Wouldn’t you love to see a Republican run on eliminating the minimum wage?? What a dream.
I’d love to see it gain traction locally. No one campaigns against it locally.
But, we still have to contend with the Federal minimum wage. It shouldn’t be that hard to run on nationally — “the minimum wage prices low-skill, first-time job seekers out of the market and encourages automation to replace their jobs. We should get rid of it.”
I’m pretty sure that black immigrants do substantially better then native-born whites, too.
It was race-based in ways that most of the mistreatment of people over the centuries was not. The racial aspect hardened in the few decades before the 1861-1865 war.
That’s probably the main difference.
The systemic racism is real? And it’s on the left?
Well, it’s “always” been on the left, and to the extent that it’s “systemic,” that’s because the left controls so much of the “system.”
-My neighbor is a Professor of economics.
I’ll tell my enslaved ancestors that if I get the chance. I am sure they will find it comforting.
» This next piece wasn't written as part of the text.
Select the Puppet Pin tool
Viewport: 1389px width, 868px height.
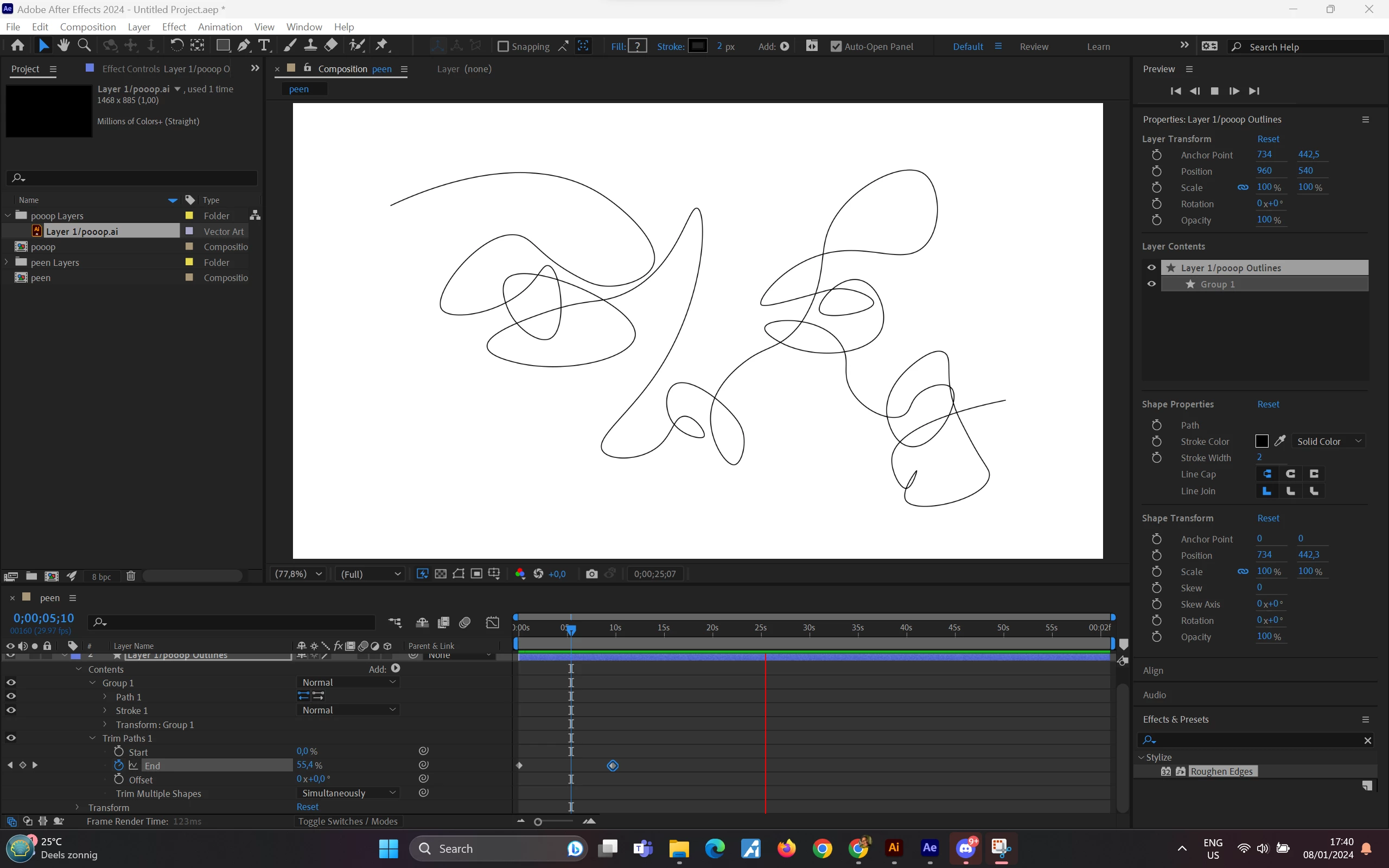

They should find it different even if they don’t find it comforting. (You asked about different, not comforting.)
Except it is not really true but for the last few decades before the Civil War. There were white slaves in the New World through the mid 1700s and Indian slaves into the 1820s. I don’t see that 20-30 years of exclusivity makes that big a difference, except maybe to race-hustlers.
Islamic doctrine regarding the enslavement of non-Muslims and of blacks should put the lie to the uniqueness of slavery in America. Furthermore, one should note that slavery still exists in various Muslim countries, and that Western efforts to eradicate slavery were one of the causes of Muslim rage against the West.
But then, one should also note that race-based slavery existed in South and Central America, as did post-slavery discrimination and oppression, making the American experience far from unique.
Some people want to portray slavery in America as uniquely different and uniquely bad–because they want to portray America as uniquely bad in ways that justify their efforts to wage war upon our culture.
Sooner or later David French will be writing “The Conservative Case for Corporatism” and “The Conservative Case for Un-Personing of Thought Criminals”.
Not all the critics. I think there’s a difference between disagreeing with his opinions, which is fair, and despising him, calling him a grifter, etc for writing them. It’s the endless obsession with figuring out who’s loyal and who’s a traitor, who’s on our side and who’s not, who’s a true believer and who’s a sellout, us v. them, assuming hidden motives, etc…that irritates me. That’s not engaging ideas or exploring truth, that’s just ad hominen distraction, an argument on the same level as high school clique tribalism.
Except, of course, that he’s used that way by “the other side,” and we ignore it at our – and everyone’s – peril.